▸ **Available data**
╭──
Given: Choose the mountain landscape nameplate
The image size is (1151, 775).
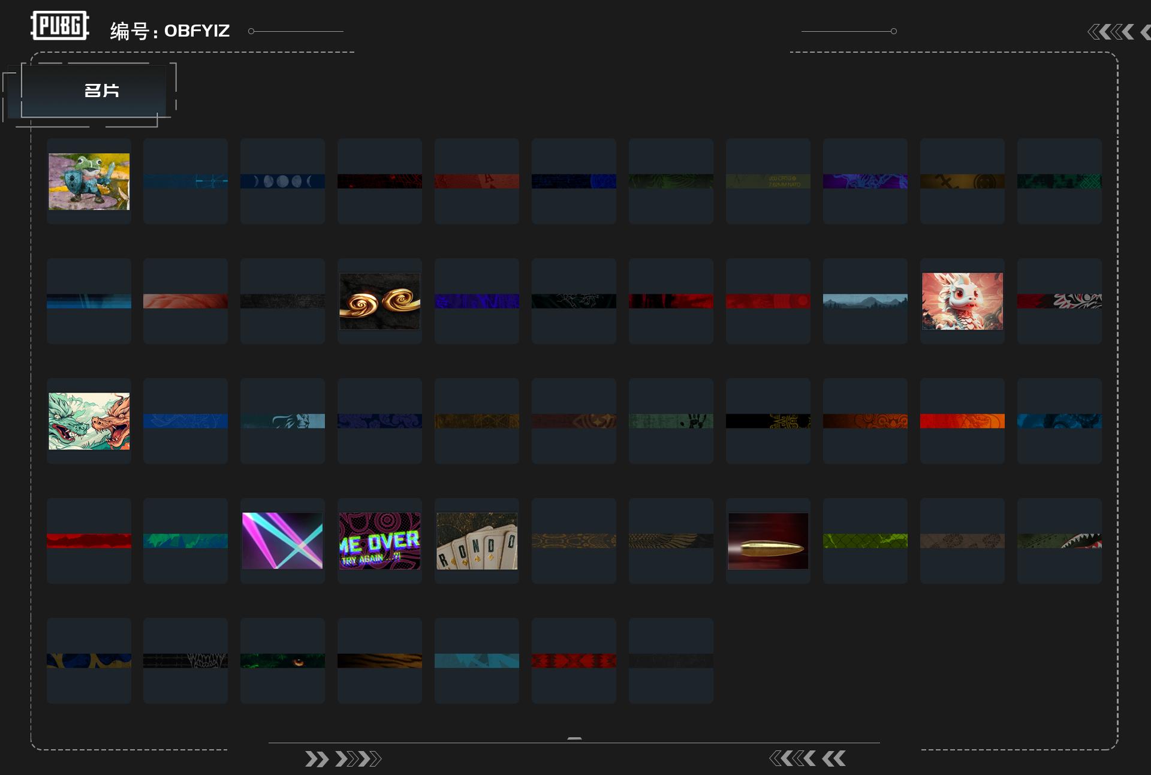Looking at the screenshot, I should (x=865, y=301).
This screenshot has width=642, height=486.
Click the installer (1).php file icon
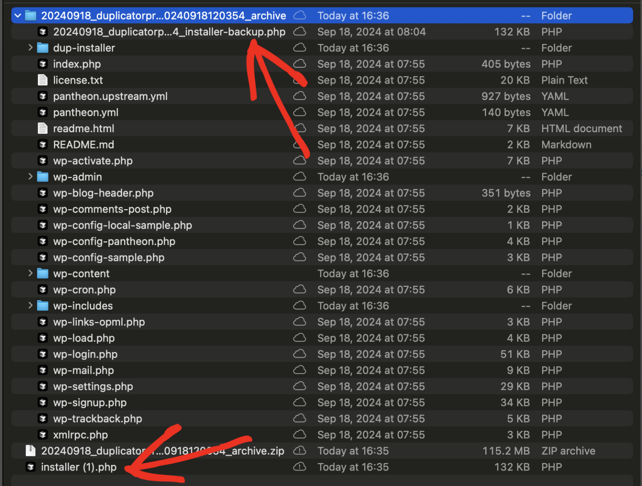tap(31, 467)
╰──
Output every line of the listing above verbatim, leaving out the pictures.

▸ **Problem solution**
Given: Choose the mountain landscape nameplate
The image size is (1151, 775).
Looking at the screenshot, I should (x=865, y=301).
This screenshot has width=642, height=486.
Click the installer (1).php file icon
tap(31, 467)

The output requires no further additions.